Work on formulating the plan which was to eventually replace the more than 25-year-old NWFP disaster management set-up was started some seven months ago.
The move, according to officials, was undertaken in the wake of last year’s catastrophic flood in the River Kabul that wreaked havoc in Nowshera, Peshawar and Charsadda districts.
Although the first draft of the new disaster management plan was ready more than five months back, the provincial authorities concerned have so far not been able to come up with a final document and place the same before the provincial cabinet for approval.
Officials said that the draft plan, prepared jointly by the home and tribal affairs department and the planning and development department has been changing hands between the home department and the provincial civil defence establishment, which has been assigned a major role under the draft plan.
Officials of the home and tribal affairs department told this correspondent that civil defence authorities had some reservations about the role assigned to their department under the draft plan.
“It is not clear as to how much time it will take to finalise the new disaster management plan as there are several complex issues which need to be taken care of,” said an official at the home and tribal affairs department.
The draft strategy, which would take 18 to 24 months to be formally implemented once approved by the provincial cabinet, entails both the prevention and mitigation plans reflecting a major shift from the existing plan of 1977, which only envisages post-disaster management work-plan.
More than 100,000 acres of rich farmland was inundated in Nowshera and Charsadda districts as a result of a high flood in the River Kabul last year.
Similarly, more than 29,000 people were killed, 37,000 persons were injured and more than 310,000 were rendered homeless in Mansehra, Battagram, Abbottabad, Shangla and Kohistan districts of the Frontier province as a result of devastation caused by the October 8 earthquake.
The new disaster management strategy, according to officials, underlines mechanisms for mitigation, prevention and preparedness through coordination between the provincial government’s line departments and their attached wings at the district level.
The fresh plan purports that the 1977 plan only caters for flood mitigation measures and as such does not adequately address the mitigation and preparedness responses in case of earthquake and other natural hazards.
“In the wake of the recent catastrophic event, the future provincial strategy mandates priority to pre-disaster aspects of mitigation, prevention and preparedness,” says the draft strategy.
The new plan envisages establishment of council of ministers to play a lead role in emergencies and supervise implementation of the over all strategy, establishment of an emergency disaster response committee to be headed by the chief executive of the province to supervise the relief and rehabilitation operations in areas affected by natural disasters and the appointment of an independent relief commissioner to be assisted by four additional relief commissioners.

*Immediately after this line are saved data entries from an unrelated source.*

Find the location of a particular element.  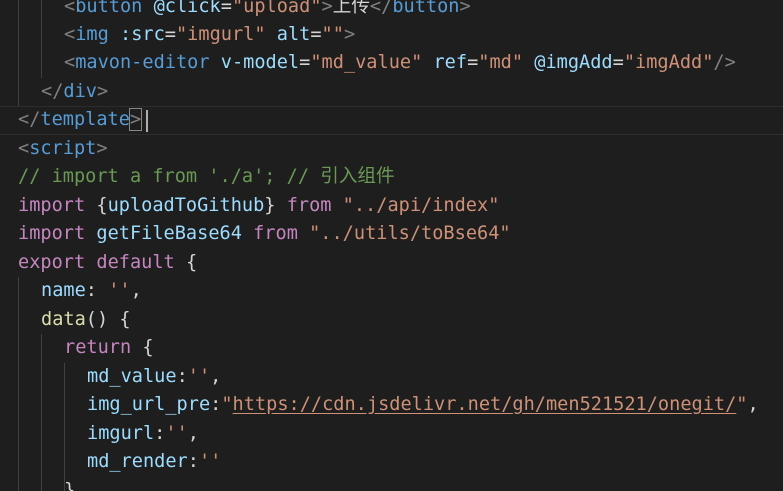

code-line: data() { is located at coordinates (412, 320).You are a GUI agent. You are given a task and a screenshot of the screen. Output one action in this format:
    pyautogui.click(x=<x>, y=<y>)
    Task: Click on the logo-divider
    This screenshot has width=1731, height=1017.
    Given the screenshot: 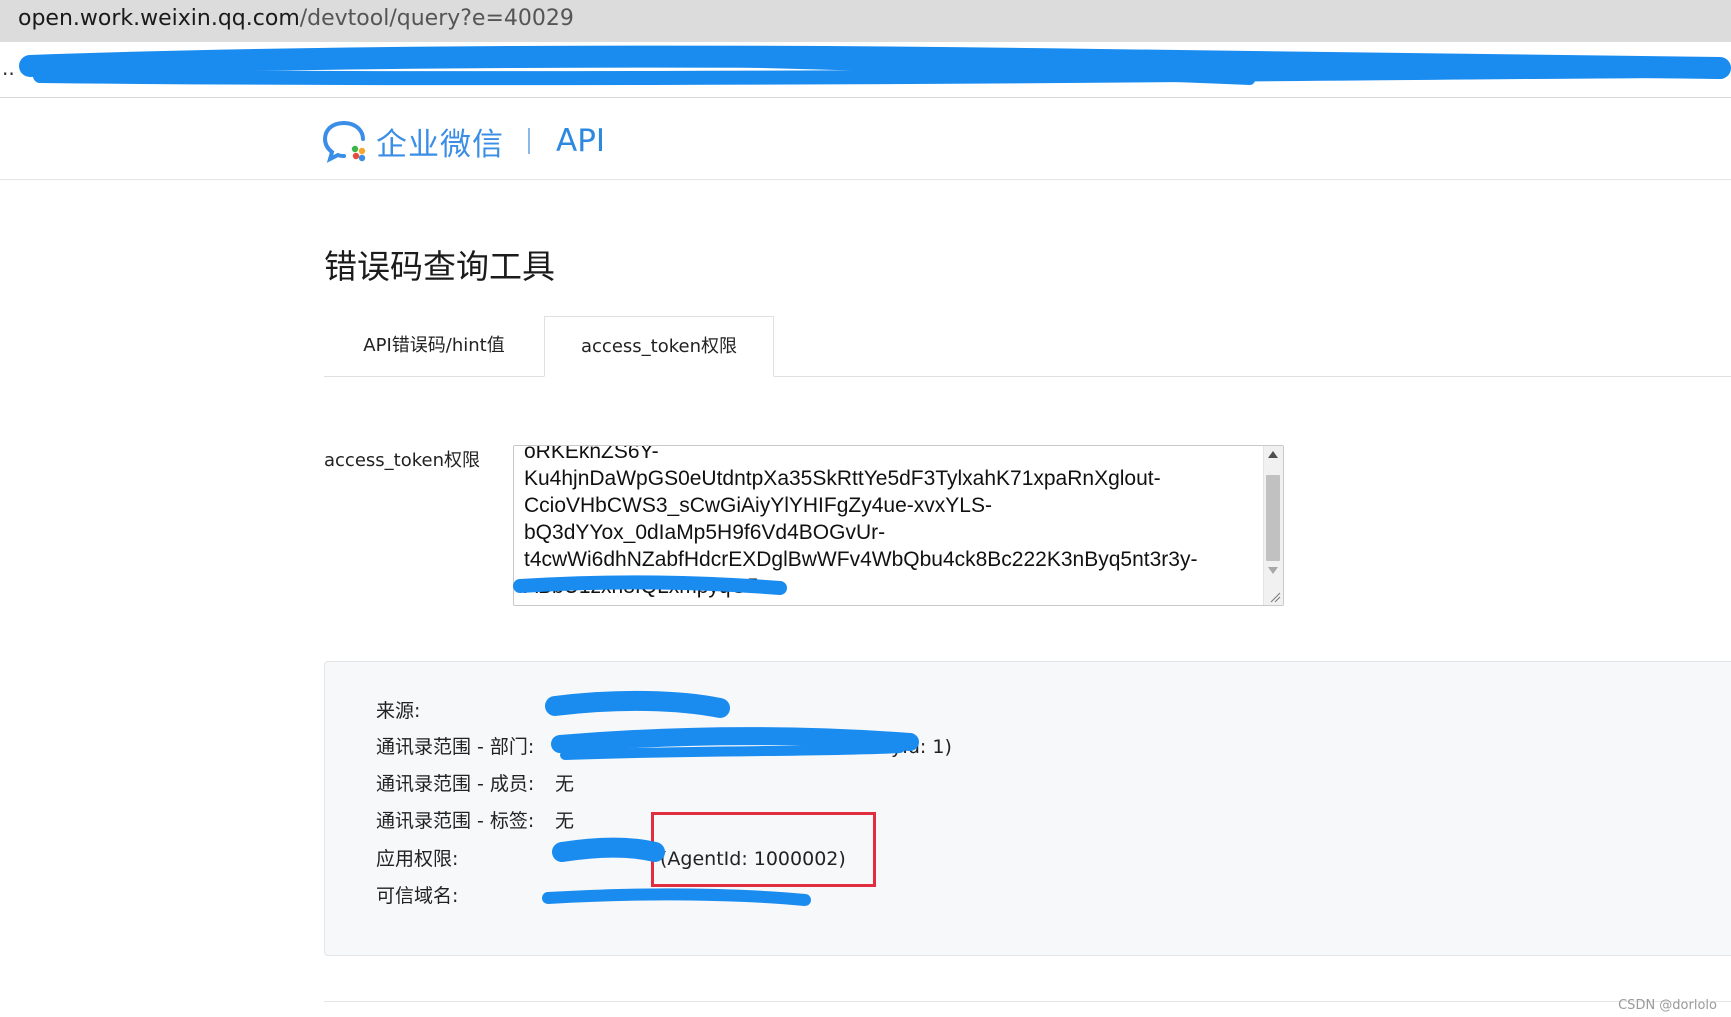 What is the action you would take?
    pyautogui.click(x=529, y=141)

In addition to that, the plan entrusts the directorate of civil defence, working under the Civil Defence Act, with the role of responding to natural disasters. The directorate will set up a ‘provincial disaster management centre’ which will be used for training, preparation and planning purposes.
Similarly, the plan also involves the establishment of disaster management committees at the district level to respond to natural disasters at the local level.
Besides, the new strategy also entails establishing a disaster management emergency fund to support preparedness and recovery measures in the province.
Line departments of the provincial government, including health, education, food, irrigation, finance, works and communication departments would be assigned to prepare their respective strategies to undertake relief measures in the event of a natural disaster.